Su bisabuelo, decían, había sido un gran piloto en los años treinta del siglo XX, haciendo un buen dinero en las costas de Terranova, aunque empezó de niño con los balleneros del Cantábrico. Tras la huida de la flota pesquera del puerto de Pasajes, durante la Guerra Civil, la familia vivió discretamente en un caserío de Amorebieta. Años después, en 1950, el abuelo murió ahogado en Islandia durante una campaña del bacalao. El padre de Ramón llegó a ser un reputado armador que, cojo de una ola de través y recién jubilado, se había pasado la vida aconsejándole alejarse del mar y estudiar una carrera. Ahora, el título de licenciado en Derecho solo le servía para comprender que se había equivocado, y preguntarse, mientras escuchaba con atención el parte meteorológico, si el ser humano tiene una querencia atávica por el mar al ser este nuestro útero primordial, o simplemente se trata de un arraigo cultural en aquellas poblaciones que se han visto obligadas a vivir en y del mar durante generaciones. Ramón no conocía a nadie de la costa que no mirara el horizonte con deseo, y sí a muchos de secano que se habían lanzado al mar como si no hubiera un mañana.

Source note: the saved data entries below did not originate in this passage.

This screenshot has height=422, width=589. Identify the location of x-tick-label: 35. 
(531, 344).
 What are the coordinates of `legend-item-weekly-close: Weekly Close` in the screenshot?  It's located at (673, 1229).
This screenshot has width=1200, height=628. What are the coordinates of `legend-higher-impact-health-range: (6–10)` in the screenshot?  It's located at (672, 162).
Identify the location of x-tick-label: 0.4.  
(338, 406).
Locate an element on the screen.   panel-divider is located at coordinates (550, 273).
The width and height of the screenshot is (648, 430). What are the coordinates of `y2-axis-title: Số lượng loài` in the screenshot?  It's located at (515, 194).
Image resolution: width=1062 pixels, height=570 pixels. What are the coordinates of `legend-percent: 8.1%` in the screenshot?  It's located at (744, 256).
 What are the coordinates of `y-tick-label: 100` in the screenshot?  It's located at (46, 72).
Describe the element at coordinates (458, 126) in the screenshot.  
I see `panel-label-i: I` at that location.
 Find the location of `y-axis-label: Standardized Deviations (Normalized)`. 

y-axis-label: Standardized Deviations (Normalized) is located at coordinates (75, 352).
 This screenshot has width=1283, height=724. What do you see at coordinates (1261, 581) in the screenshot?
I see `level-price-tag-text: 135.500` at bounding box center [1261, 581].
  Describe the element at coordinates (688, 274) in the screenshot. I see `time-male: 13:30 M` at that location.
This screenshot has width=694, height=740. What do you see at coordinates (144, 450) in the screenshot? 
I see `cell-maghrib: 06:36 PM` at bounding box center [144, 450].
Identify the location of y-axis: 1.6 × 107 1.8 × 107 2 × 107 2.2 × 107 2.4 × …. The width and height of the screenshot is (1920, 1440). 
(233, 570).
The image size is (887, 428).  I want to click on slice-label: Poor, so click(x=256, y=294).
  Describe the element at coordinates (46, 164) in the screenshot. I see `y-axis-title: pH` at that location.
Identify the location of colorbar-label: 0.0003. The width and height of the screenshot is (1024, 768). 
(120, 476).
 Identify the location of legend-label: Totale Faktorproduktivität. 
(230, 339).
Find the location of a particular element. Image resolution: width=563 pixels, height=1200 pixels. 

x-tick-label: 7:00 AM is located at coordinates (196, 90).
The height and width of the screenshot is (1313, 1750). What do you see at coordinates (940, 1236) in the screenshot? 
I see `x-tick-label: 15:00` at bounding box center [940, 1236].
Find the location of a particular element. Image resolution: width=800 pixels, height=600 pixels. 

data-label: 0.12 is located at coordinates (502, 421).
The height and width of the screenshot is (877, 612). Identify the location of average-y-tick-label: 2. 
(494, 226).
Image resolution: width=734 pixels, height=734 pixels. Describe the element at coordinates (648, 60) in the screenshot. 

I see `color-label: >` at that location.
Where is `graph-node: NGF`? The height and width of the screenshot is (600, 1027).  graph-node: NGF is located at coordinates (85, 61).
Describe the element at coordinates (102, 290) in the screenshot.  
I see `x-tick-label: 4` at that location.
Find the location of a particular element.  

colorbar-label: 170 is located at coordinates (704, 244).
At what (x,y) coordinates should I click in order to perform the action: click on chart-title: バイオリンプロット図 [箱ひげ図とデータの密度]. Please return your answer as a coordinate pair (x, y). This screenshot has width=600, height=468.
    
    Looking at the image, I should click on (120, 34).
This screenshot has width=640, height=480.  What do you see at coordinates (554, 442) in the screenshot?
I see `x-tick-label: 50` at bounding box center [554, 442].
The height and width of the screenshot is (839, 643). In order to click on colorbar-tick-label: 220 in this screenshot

Ramón, buscando en sus adentros, no encontró nada más sublime que, cuando de chico su padre lo llevaba de Pasajes a Bermeo, entrar desnudo una mañana de principios de verano en el estuario de Mundaka y, arrastrar la mano por la arena para sacar unos cuantos berberechos.
Lo urgente regresó a golpe de isobara a través de la voz nerviosa e indignada de su primo Augusto, presidente de la Cofradía de pescadores, y de su cuñado Antxón, sargento de Salvamento Marítimo. Cerró la radio, él ya sabía todo lo que había que saber. Sabía que no había ponderado los riesgos a pesar de disponer de toda la información, sabía que la mar es dura y los mimbres de ese día eran recios, también sabía que detrás de él había cinco marineros, cinco familias, y esa mochila se iría de lastre con él al fondo cuando la tragedia llegara. Y sabía que les estaban poniendo las cosas tan difíciles que no podían pasar un día sin salir a la mar, por muy jodido que fuera el parte. Una lágrima, una única lagrima resbaló desde su ojo hasta la comisura de sus labios y la bebió, era agua de mar. Tenemos el alma de sal, pensó; y mientras veía llegar la ola de costado sonrió.
Mientras, la esposa con mirada fría y gesto inexpresivo miraba por el ventanal al horizonte negro sujetando con fuerza su teléfono móvil, como si forzándolo la APP de la Cofradía hiciera desaparecer la tormenta. La hija, de apenas cinco años, de pie en la proa de un balde de plástico, daba órdenes a su tripulación de Barbies para lanzar al mar las redes de una malla de naranjas para zumo.